[Stored data entries]
- Opening Delimiter -

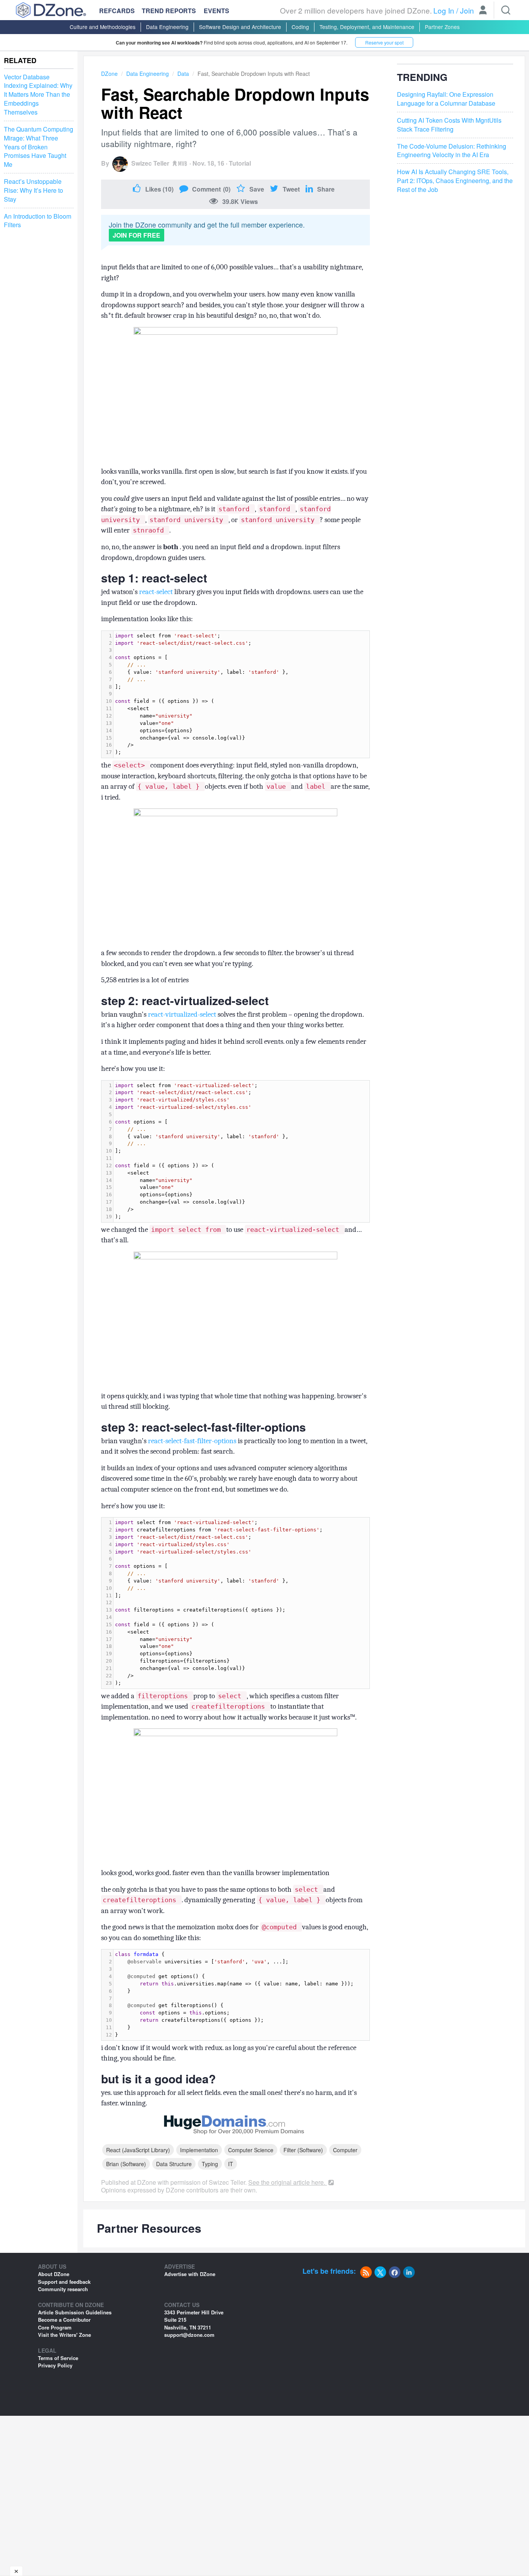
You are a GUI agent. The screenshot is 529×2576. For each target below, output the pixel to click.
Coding (300, 27)
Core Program (55, 2327)
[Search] (505, 10)
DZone (109, 73)
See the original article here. (287, 2182)
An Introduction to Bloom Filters (37, 221)
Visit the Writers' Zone (64, 2334)
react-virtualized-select (183, 1014)
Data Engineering (167, 27)
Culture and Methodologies (103, 27)
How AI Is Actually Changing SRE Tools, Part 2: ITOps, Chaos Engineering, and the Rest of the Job (455, 181)
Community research (63, 2289)
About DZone (53, 2274)
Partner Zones (442, 27)
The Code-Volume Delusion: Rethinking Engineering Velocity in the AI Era (451, 150)
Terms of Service (58, 2358)
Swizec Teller (150, 163)
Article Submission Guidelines (75, 2312)
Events (216, 11)
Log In (443, 10)
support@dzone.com (189, 2334)
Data (183, 73)
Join (467, 10)
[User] (482, 11)
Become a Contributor (64, 2319)
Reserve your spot (384, 42)
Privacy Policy (55, 2365)
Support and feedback (64, 2281)
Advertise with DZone (189, 2274)
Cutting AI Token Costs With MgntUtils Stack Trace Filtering (449, 125)
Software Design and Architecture (240, 27)
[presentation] (241, 694)
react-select (156, 591)
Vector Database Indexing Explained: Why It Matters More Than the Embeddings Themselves (38, 94)
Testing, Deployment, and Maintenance (366, 27)
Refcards (117, 10)
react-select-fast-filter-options (193, 1441)
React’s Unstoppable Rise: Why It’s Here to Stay (33, 190)
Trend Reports (169, 10)
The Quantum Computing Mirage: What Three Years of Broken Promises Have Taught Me (38, 147)
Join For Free (136, 235)
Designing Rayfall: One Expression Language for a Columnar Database (446, 99)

- Closing Delimiter -

• [To do] Could you retype every record exactly, leaving the pictures out?

• [Task output]
You are a GUI agent. The screenshot is 529×2576. For each target below, output the pixel to click.
Coding (300, 27)
Core Program (55, 2327)
[Search] (505, 10)
DZone (109, 73)
See the original article here. (287, 2182)
An Introduction to Bloom Filters (37, 221)
Visit the Writers' Zone (64, 2334)
react-virtualized-select (183, 1014)
Data Engineering (167, 27)
Culture and Methodologies (103, 27)
How AI Is Actually Changing SRE Tools, Part 2: ITOps, Chaos Engineering, and the Rest of the Job (455, 181)
Community research (63, 2289)
About DZone (53, 2274)
Partner Zones (442, 27)
The Code-Volume Delusion: Rethinking Engineering Velocity in the AI Era (451, 150)
Terms of Service (58, 2358)
Swizec Teller (150, 163)
Article Submission Guidelines (75, 2312)
Events (216, 11)
Log In (443, 10)
support@dzone.com (189, 2334)
Data (183, 73)
Join (467, 10)
[User] (482, 11)
Become a Contributor (64, 2319)
Reserve your spot (384, 42)
Privacy Policy (55, 2365)
Support and feedback (64, 2281)
Advertise with DZone (189, 2274)
Cutting AI Token Costs With MgntUtils Stack Trace Filtering (449, 125)
Software Design and Architecture (240, 27)
[presentation] (241, 694)
react-select (156, 591)
Vector Database Indexing Explained: Why It Matters More Than the Embeddings Themselves (38, 94)
Testing, Deployment, and Maintenance (366, 27)
Refcards (117, 10)
react-select-fast-filter-options (193, 1441)
React’s Unstoppable Rise: Why It’s Here to Stay (33, 190)
Trend Reports (169, 10)
The Quantum Computing Mirage: What Three Years of Broken Promises Have Taught Me (38, 147)
Join For Free (136, 235)
Designing Rayfall: One Expression Language for a Columnar Database (446, 99)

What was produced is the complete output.